▸ **Try it**
Give the data again exactly, without its images.

_ _ _ _ _ _ _

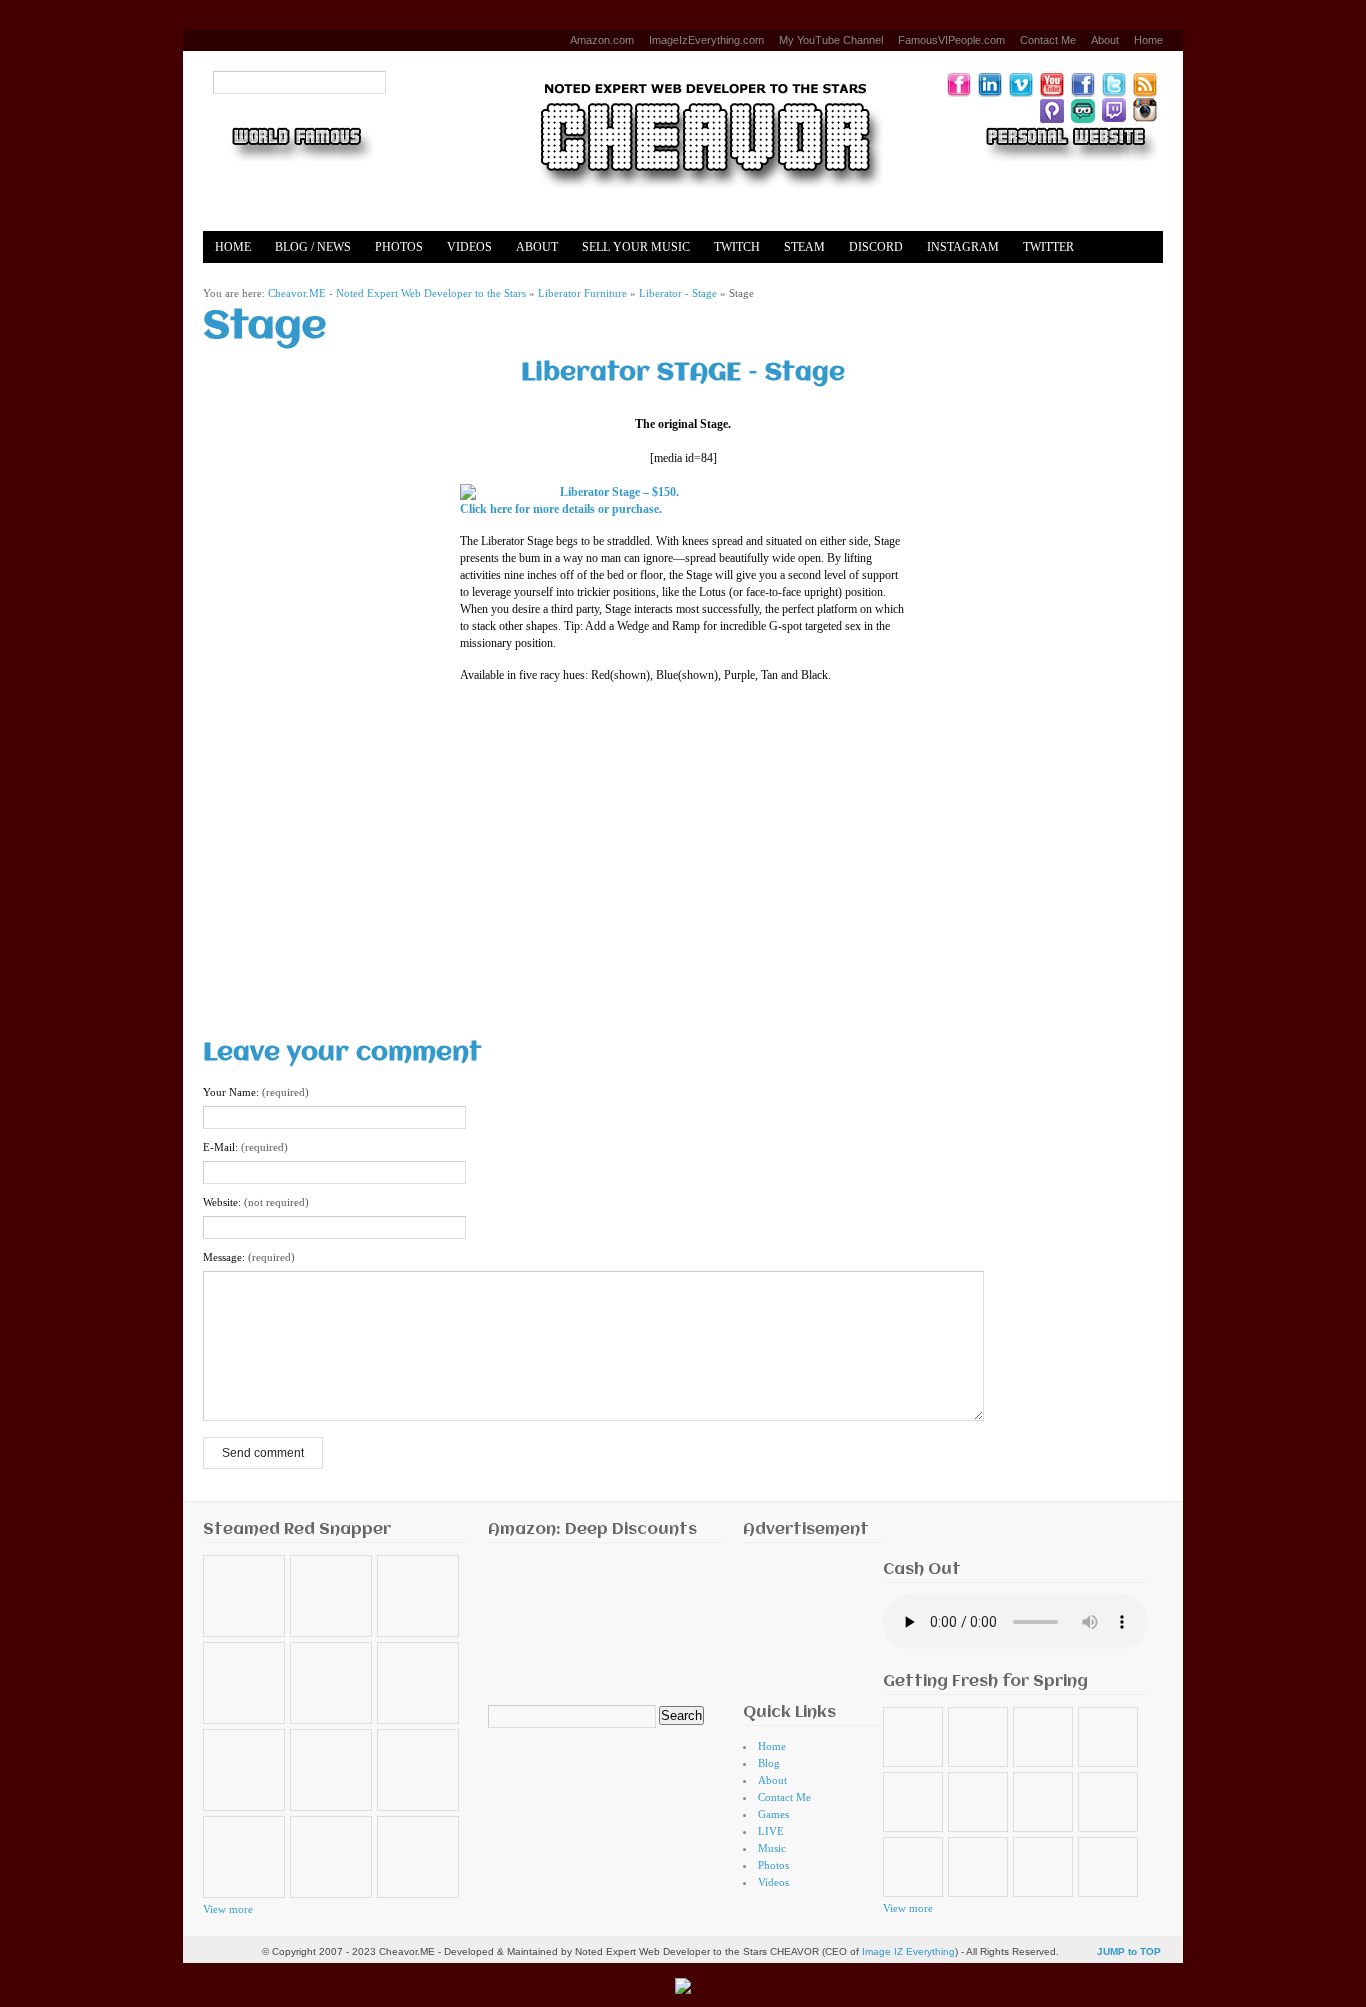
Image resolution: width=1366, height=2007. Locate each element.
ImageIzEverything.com (706, 40)
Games (773, 1814)
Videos (469, 247)
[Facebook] (1083, 84)
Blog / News (313, 247)
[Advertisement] (683, 856)
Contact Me (1048, 40)
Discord (876, 247)
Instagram (963, 247)
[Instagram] (1145, 110)
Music (772, 1848)
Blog (769, 1763)
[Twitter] (1114, 84)
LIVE (771, 1831)
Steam (804, 247)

_ _ _ _ _ _ _

▸ **Answer section**
Image resolution: width=1366, height=2007. Locate each element.
ImageIzEverything.com (706, 40)
Games (773, 1814)
Videos (469, 247)
[Facebook] (1083, 84)
Blog / News (313, 247)
[Advertisement] (683, 856)
Contact Me (1048, 40)
Discord (876, 247)
Instagram (963, 247)
[Instagram] (1145, 110)
Music (772, 1848)
Blog (769, 1763)
[Twitter] (1114, 84)
LIVE (771, 1831)
Steam (804, 247)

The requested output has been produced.